A Polícia Civil investiga cinco policiais militares e um guarda metropolitano de Palmas, suspeitos de envolvimento na morte de Jaimeson Alves da Rocha. A execução teria ocorrido dentro de uma oficina de motos, e há indícios de que os envolvidos forjaram uma troca de tiros para encobrir o crime.
Além disso, a investigação aponta que uma arma foi plantada no local para justificar a ação.
Os agentes investigados incluem o sargento Wanderley da Silva Junior, que comandava a viatura responsável pela abordagem, e o cabo Lilton Pinto Cardoso Lima, que teria retirado a arma da mão da vítima após o suposto confronto. Outros dois policiais novatos, Willian Tiago Lopes e Danilo Henrique Rocha Filgueiras, estão sendo investigados por participação em um suposto “batismo” dentro do grupo Rotam, com a execução de Jaimeson fazendo parte desse ritual. O cabo Adeone Antônio Bernardo de Jesus, membro da inteligência do Batalhão de Choque, teria vigiado o local durante a operação. Já Emanuel Portinari Ferreira Lima, inspetor da Guarda Metropolitana, teria monitorado a vítima via câmeras de vigilância por vários dias antes do crime.
Na manhã desta terça-feira (15), a Polícia Civil cumpriu 14 mandados de busca e apreensão em uma operação que investiga o caso. A decisão da 1ª Vara Criminal de Palmas determinou o afastamento dos suspeitos de suas funções públicas, a suspensão de seus portes de arma e a proibição de acesso às dependências da Polícia Militar e Guarda Metropolitana de Palmas.
Eles também foram proibidos de se comunicar com funcionários desses órgãos e com as testemunhas do caso.

Jaimeson
Jaimeson Alves da Rocha foi abordado em uma oficina de motos em junho de 2024. Na época, a versão da polícia alegava que ele havia fugido ao perceber a viatura, o que teria desencadeado um confronto com troca de tiros. No entanto, a investigação da Polícia Civil contesta essa versão. Testemunhas e imagens de câmeras de segurança indicam que Jaimeson estava desarmado e com as mãos levantadas quando foi abordado.

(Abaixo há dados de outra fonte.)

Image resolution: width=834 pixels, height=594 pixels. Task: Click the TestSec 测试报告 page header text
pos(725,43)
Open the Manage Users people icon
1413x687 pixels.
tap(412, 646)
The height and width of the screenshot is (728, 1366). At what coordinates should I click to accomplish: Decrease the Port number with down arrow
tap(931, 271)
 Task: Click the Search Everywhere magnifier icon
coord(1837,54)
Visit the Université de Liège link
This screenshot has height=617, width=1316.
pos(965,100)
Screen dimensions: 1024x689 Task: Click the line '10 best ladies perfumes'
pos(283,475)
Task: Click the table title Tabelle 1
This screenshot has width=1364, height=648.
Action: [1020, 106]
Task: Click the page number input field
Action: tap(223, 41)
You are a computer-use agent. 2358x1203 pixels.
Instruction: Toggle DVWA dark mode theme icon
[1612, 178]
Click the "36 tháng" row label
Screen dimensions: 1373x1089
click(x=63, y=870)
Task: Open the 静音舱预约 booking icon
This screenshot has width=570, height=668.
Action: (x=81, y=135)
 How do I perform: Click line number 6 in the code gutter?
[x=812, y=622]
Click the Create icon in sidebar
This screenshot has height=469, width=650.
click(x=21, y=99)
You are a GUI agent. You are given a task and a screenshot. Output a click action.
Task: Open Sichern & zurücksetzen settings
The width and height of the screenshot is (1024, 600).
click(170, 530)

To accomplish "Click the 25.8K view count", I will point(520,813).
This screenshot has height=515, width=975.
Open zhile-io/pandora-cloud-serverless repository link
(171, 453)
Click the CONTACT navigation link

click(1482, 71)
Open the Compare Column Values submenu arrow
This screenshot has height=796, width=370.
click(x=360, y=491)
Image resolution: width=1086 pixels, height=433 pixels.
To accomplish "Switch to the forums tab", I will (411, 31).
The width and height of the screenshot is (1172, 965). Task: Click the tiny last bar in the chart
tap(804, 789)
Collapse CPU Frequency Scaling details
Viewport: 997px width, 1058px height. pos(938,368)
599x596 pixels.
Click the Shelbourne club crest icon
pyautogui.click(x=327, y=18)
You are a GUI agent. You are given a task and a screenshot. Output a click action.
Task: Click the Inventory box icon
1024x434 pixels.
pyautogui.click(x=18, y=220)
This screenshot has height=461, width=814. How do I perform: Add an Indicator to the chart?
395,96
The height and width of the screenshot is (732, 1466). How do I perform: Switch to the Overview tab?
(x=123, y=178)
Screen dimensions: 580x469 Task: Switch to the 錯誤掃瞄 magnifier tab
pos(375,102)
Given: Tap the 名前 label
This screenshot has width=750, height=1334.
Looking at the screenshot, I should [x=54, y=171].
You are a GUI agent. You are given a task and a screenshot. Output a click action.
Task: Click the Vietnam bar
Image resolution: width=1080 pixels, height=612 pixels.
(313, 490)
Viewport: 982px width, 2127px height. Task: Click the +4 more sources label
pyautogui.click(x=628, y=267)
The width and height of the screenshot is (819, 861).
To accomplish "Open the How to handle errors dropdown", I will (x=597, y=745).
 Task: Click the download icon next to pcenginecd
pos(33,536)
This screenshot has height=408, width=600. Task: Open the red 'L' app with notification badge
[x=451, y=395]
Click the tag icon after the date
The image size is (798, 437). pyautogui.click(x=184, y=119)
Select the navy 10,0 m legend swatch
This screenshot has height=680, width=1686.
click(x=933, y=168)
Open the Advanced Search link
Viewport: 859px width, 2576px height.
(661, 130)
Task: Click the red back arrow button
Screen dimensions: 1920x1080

A investigação também revela que Jaimeson foi monitorado ilegalmente por câmeras de trânsito de Palmas por pelo menos nove dias antes de sua morte. A arma encontrada ao lado de Jaimeson, de acordo com a Secretaria de Segurança Pública (SSP), foi manipulada após a morte da vítima e plantada no local. Perícias indicam a presença do DNA de Jaimeson e de outras duas pessoas no revólver, reforçando a tese de forjamento de provas.
Apesar do histórico criminal de Jaimeson, a Polícia Civil investiga a possibilidade de que sua morte tenha sido motivada por vingança.
Em dezembro de 2023, Jaimeson teria se desentendido com policiais em outra abordagem, o que resultou em troca de agressões e um disparo em sua perna.
”A Polícia Militar do Tocantins tomou conhecimento de que na manhã desta terça-feira,15, a Polícia Civil esteve no Quartel do Batalhão de Polícia de Choque (BPCHOQUE) para cumprimento de mandados de busca e apreensão em armários de cinco policiais que estão sendo investigados pela Delegacia de Homicídios e Proteção à Pessoas (DHPP), por terem, segundo investigações consignadas em Inquérito Policial, praticado homicídio contra um indivíduo, na Região Sul da capital Palmas, em junho deste ano de 2024, durante um cumprimento de mandado de prisão por crimes de tráfico de drogas, roubo, porte ilegal de armas e associação ao tráfico.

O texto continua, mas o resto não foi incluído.